Friday, January 13, 2006

Soul to Squeeze

Some of the readers of my blog gripe that it is all about politics (you know who you are!); that I'm simply obsessed with politics (which I am) and that I should write more heart-felt and personal posts that lay bare my soul for the whole world to see, share, or even ridicule. One particular reader even went to the extent of telling me to stop being the know-it-all person (I don't know that much, really) whom she knows really well and to start sharing some of the darkest and the most vulnerable aspects of my life hitherto unknown to even most of my closest friends.

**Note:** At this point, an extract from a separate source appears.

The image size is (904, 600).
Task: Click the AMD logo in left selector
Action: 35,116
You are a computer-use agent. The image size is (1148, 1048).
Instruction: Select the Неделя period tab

I'm not good in transcribing my feelings; I'm a verbal person by nature. I used to keep diaries when I was in boarding school and during my first year in college. I read some of my old diaries last summer when I was back in Malaysia and I cannot believed that I even wrote them in the first place. Not that they were all trivial and juvenile; most fundamentally, they were boring. It was as if I was writing after-the-fact entries in a daily planner, if this makes any sense at all. Most of the entries were about my daily activities, like playing soccer, takraw and snooker with my friends, hanging out at Central Market, Lot 10 or Pertama Complex, going to tea-dance at Piccadilly on Saturdays, sneaking out at night to go to the grown-up clubs like Phase 2 or Tin Mine, or engaging in other typical urban Malaysian teenage activities of my generation (my God, I do sound old!).

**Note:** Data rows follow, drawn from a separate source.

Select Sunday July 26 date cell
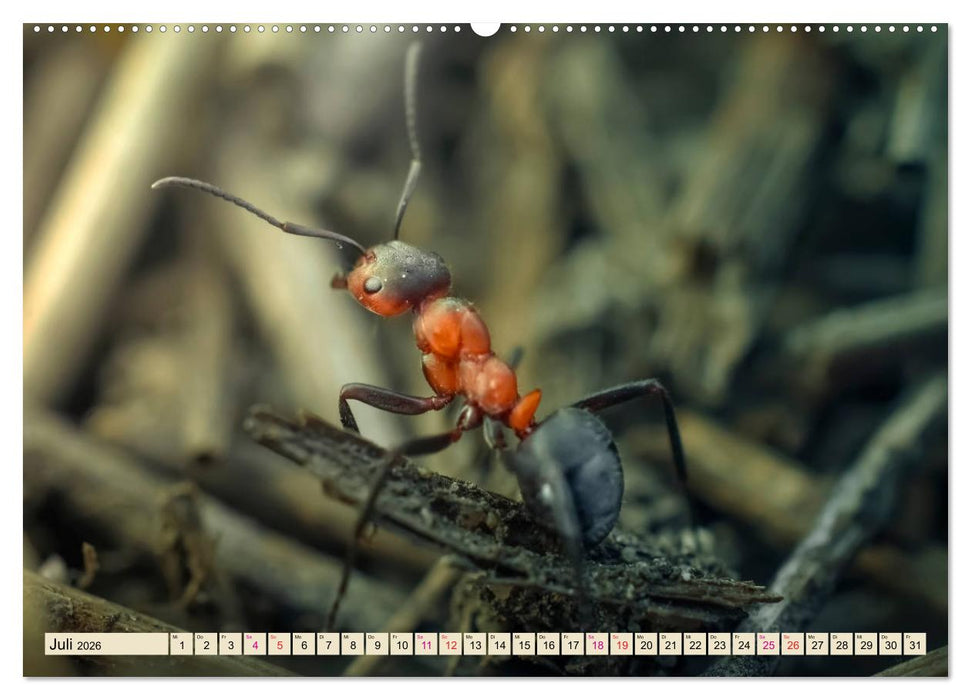 (x=792, y=644)
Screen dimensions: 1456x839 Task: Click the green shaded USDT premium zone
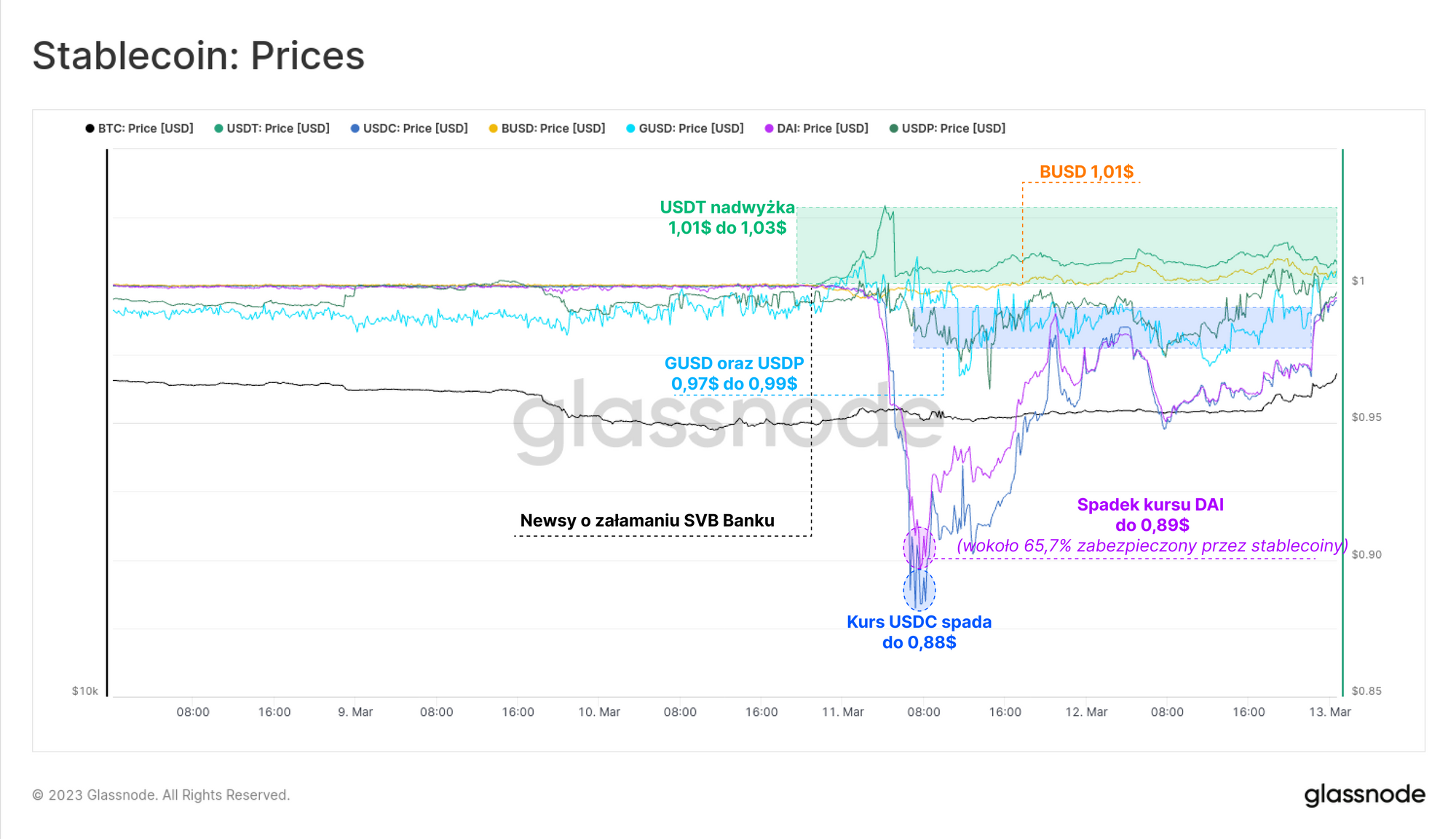1067,245
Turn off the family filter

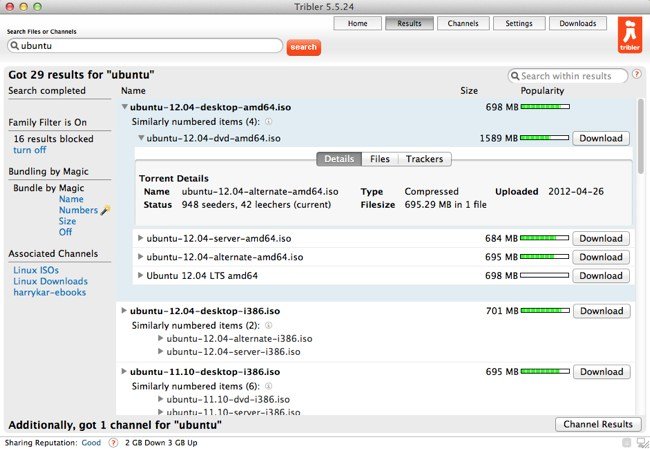pos(29,150)
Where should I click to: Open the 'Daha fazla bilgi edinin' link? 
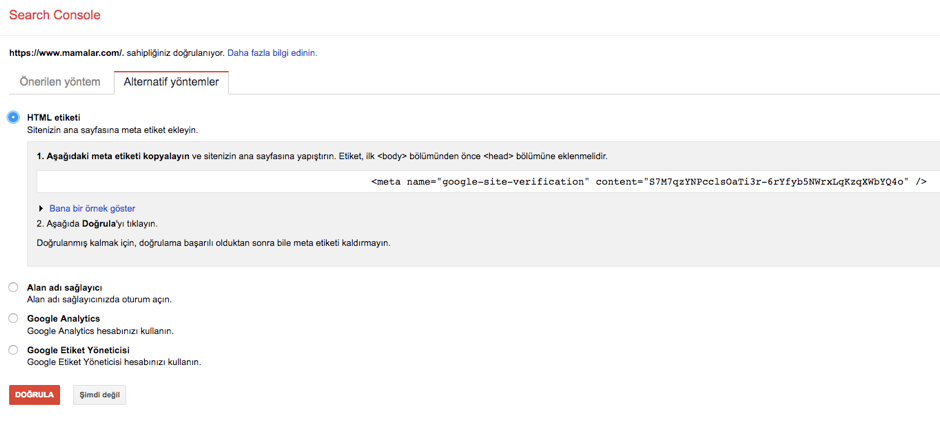coord(272,53)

Entries that touched on personal feelings were few and far in between. In fact, I was vigorously looking for them as I thumbed through the pages, in a way to sort of track my own emotional evolution over all these years. Virtually all of the so-called personal entries were about girls or fights with my dad. I don't think what I wrote about my dad can be called bona fide introspection of the soul; they were all vulgarish, sophomoric, and were only words that I wished I could yell at his face.

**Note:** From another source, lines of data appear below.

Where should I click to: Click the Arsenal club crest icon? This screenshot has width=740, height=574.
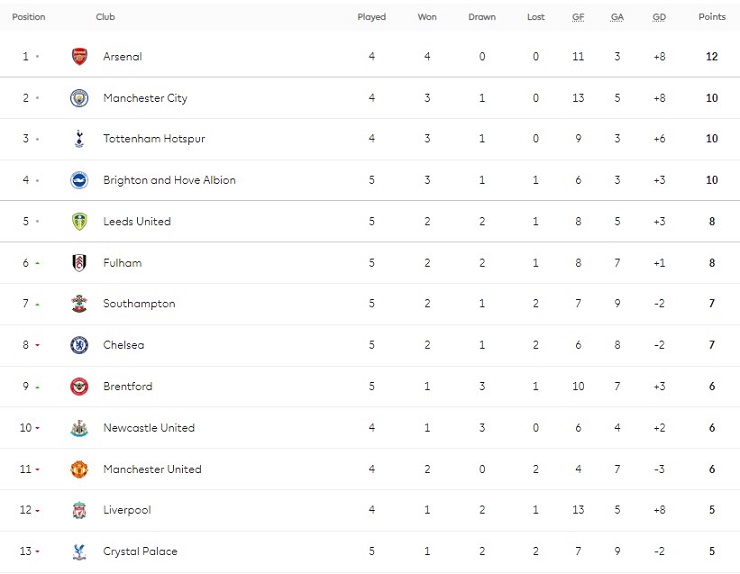79,57
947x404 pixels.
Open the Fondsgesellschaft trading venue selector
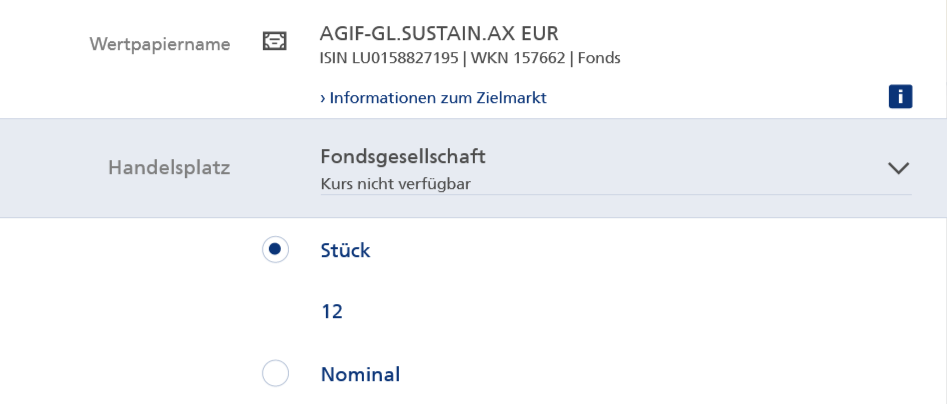pyautogui.click(x=410, y=157)
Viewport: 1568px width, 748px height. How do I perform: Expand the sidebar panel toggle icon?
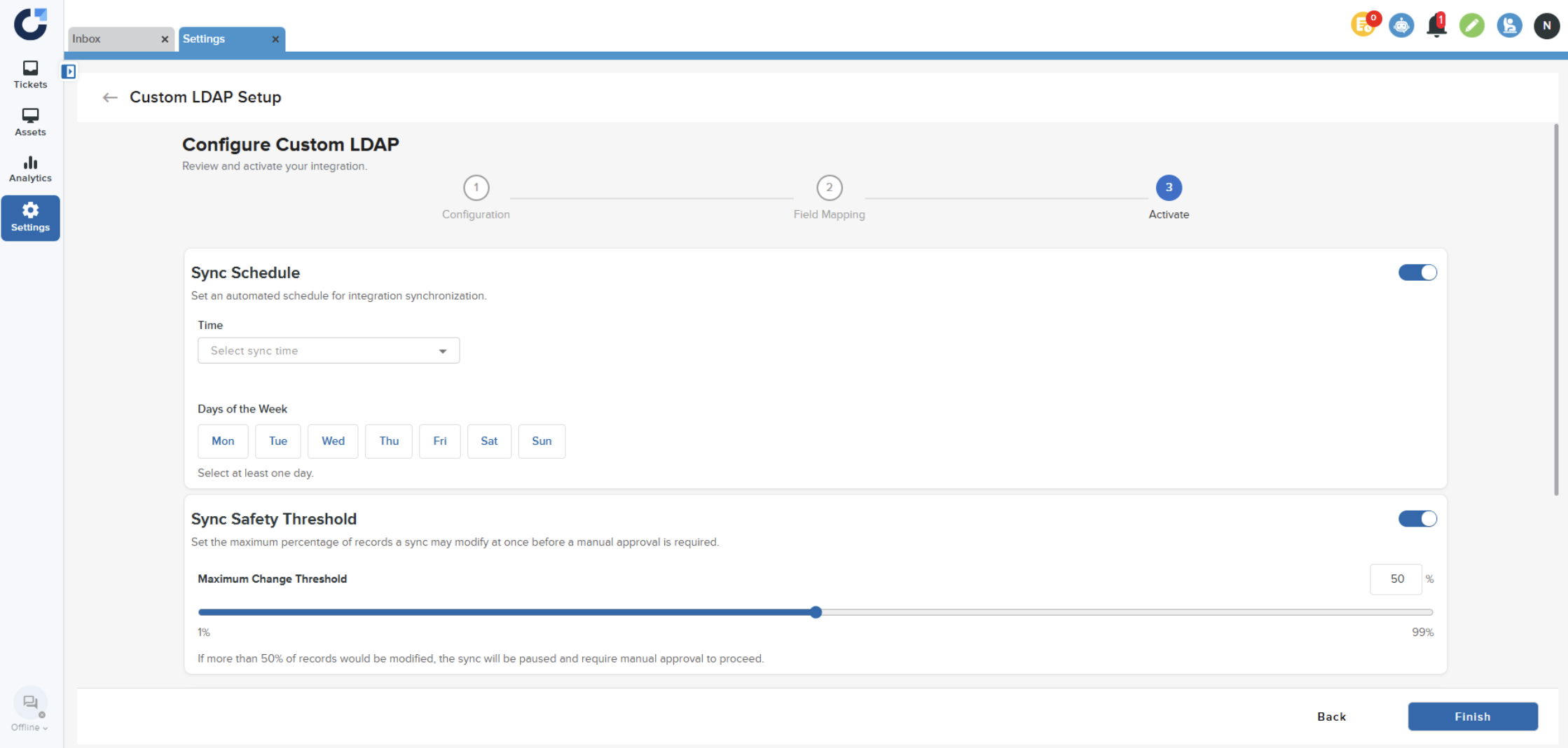click(x=69, y=71)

Entries about girls were equally juvenile--and comedic. There were entries about the nervous exhilaration of trying to chat up Yanti, the well-endowed Kelantanese, for the first time; the confused feeling in response to Chen's obvious interest in me (she was in a relationship with that cricket player at the time); and the sense of accomplishment and macho pride after spending a two-hour lunch with Judy, the cute and much sought-after Sabahan, before the envious eyes of all the guys (there was also an account of looking down her unhooked baju kurung into her supple mammaries and counting the few tiny moles in between the milky-smooth twin peaks). The only brutally honest emotional baring was when Ucu broke up with me for stupid reasons, which I wrote drenching wet after walking in the rain along Jln. Raja Chulan from BB Plaza to CM while listening to G N' R's November Rain on my walkman--yeah, it's corny, it's melodramatic, yada yada yada. To all the young 'uns, iPod didn't exist yet at the time; hence the Walkman! You can buy them on eBay now as collectibles.

This post proves that I suck at self-introspective writing. My excuse is what is the point of transcribing my feelings when I can or already have confided in my family and friends. Whenever there is an emotional crisis, I'll almost immediately find somebody to talk to. When Jess dropped the A-Bomb on that fateful Tuesday morning, the first person I talked to right after was my beloved boss, Leslie, who did a great job in helping me picking up pieces of my shattered self-esteem and ridding myself of the feeling of inferiority and dejection. Well, it so happened that I was in the office at the time and the closest available confidant was my boss.

Also, I don't think I'm well-suited for this type of writing. My writing style is more methodical, direct, and structured; in other word, dry. I'm simply not able to unbridle myself, to let my mind run amok long enough, in order to capture the free-wheeling emotional rollercoaster. When one has to stop and ponder about the outline of one's writing, it is definitely not a good tool to employ to effectively articulate one's inner and deepest feelings. There's a reason why I'm training to be a political scientist, instead of a creative writer.

But I have yet given up hope. The skill may be needed of me later in life, especially if I want to write my memoir 30-40 years down the road... yeah, I'm that vain!